The Capitol building in Juneau, Alaska. (Peter Segall | Juneau Empire File)

State House candidate dressed in blackface at party

Republican running for Fairbanks and North Star Borough seat dressed as Madea.

ANCHORAGE — A candidate for the Alaska House of Representatives wore blackface makeup at a 2012 Halloween party as part of a costume he said depicted an “inspiring” movie character.

Republican Mike Cronk said he went to the party at the Tok Lodge Bar dressed as Madea, a black character featured in a series of films by actor and director Tyler Perry, KTUU-TV reported Thursday.

The retired teacher is running to replace Republican Rep. Dave Talerico in House District 6, which includes the Fairbanks North Star Borough.

KTUU-TV published photos of the event showing Cronk in blackface.

“It was a Halloween party and I was to come to it as an inspiring fictional character that no one would recognize,” Cronk wrote in an email. “Madea was created as an inspiring and humourous (sic.) character by Tyler Perry that I enjoyed watching on TV.”

Cronk, a survivor of the October 2017 Las Vegas mass shooting, would not discuss whether he believed wearing blackface makeup was appropriate or if he regretted the decision as protests against racial injustice continue nationwide.

Democrat Taryn Hughes, another candidate for the Alaska House in District 5, was also at the party in Tok. She did not appear in blackface.

“I’m not proud of it, I knew it was out there,” Hughes said. “This is the process of unlearning. This is the process, it’s ugly, but it’s really important to own it. I own it.

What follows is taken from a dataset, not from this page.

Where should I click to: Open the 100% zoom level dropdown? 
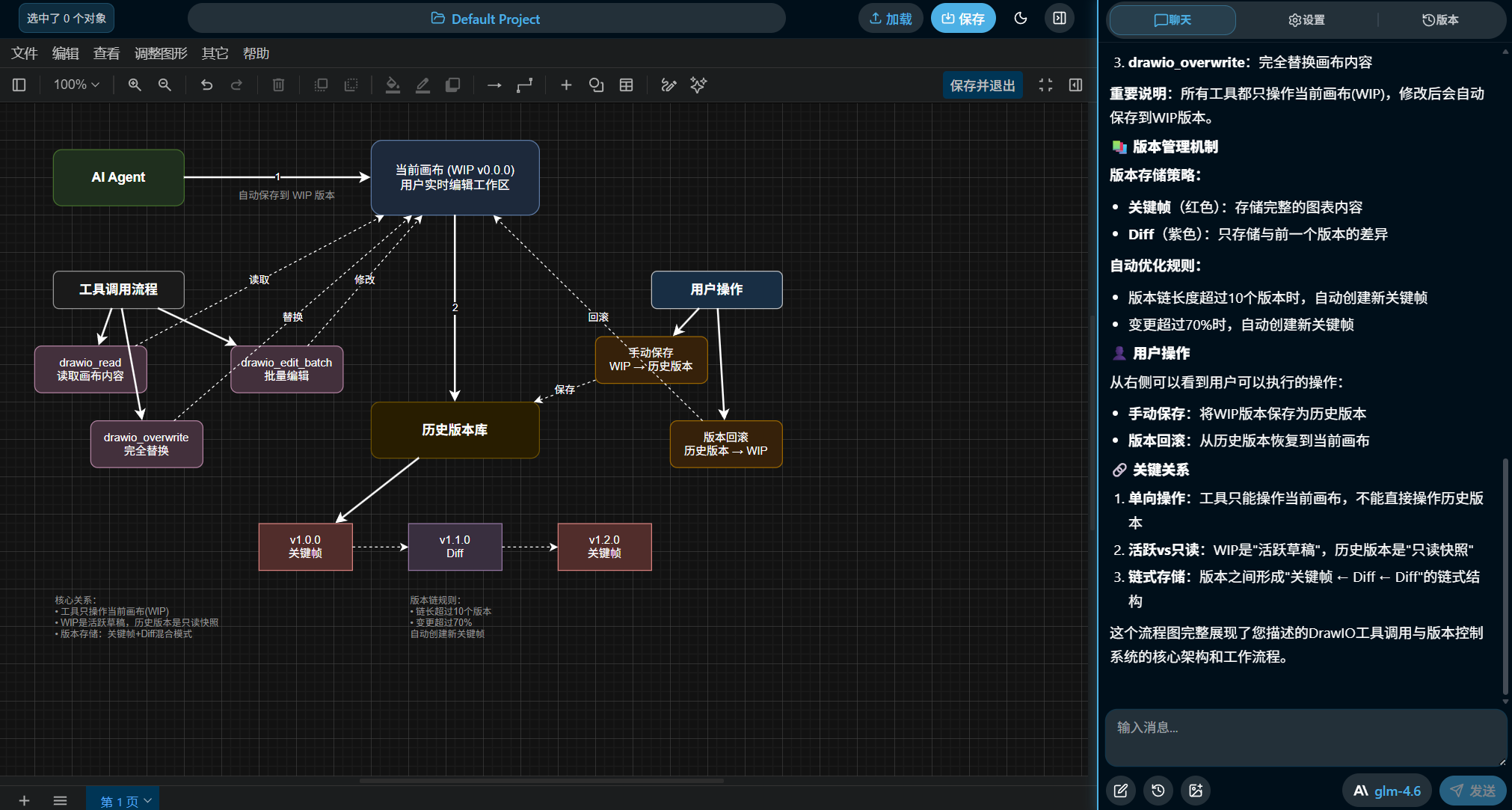tap(76, 85)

I regret it obviously, but I’m not going to pretend I didn’t have some unlearning to do.”

At the time, Cronk and Hughes were employees of the Alaska Gateway School District. Cronk continues to serve on the district’s school board.

The practice of blackface minstrelsy took hold in New York City in the 1830s and became immensely popular among post-Civil War whites.

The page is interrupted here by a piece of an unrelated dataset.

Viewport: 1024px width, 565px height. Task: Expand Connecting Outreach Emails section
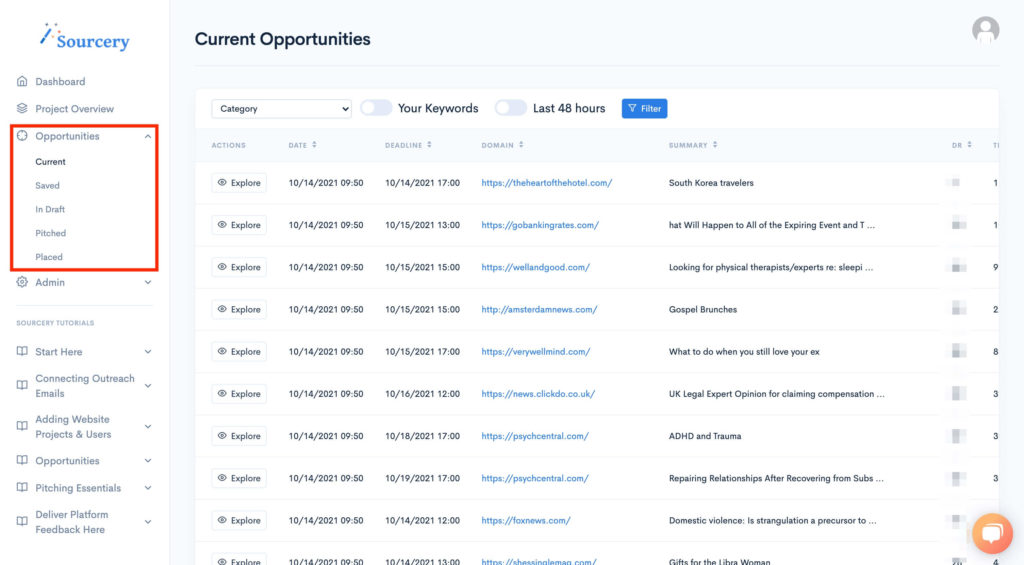(x=148, y=386)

White men would darken their faces to create caricatures of black people, including large mouths, lips and eyes, woolly hair and coal-black skin. The performances would stereotype black men and women as ignorant, hypersexual, superstitious, lazy people who were prone to thievery and cowardice.

Jim Crow laws that enforced racial segregation in the South took their name from a character played by blackface performer Thomas Dartmouth Rice.

• This is an associated press report.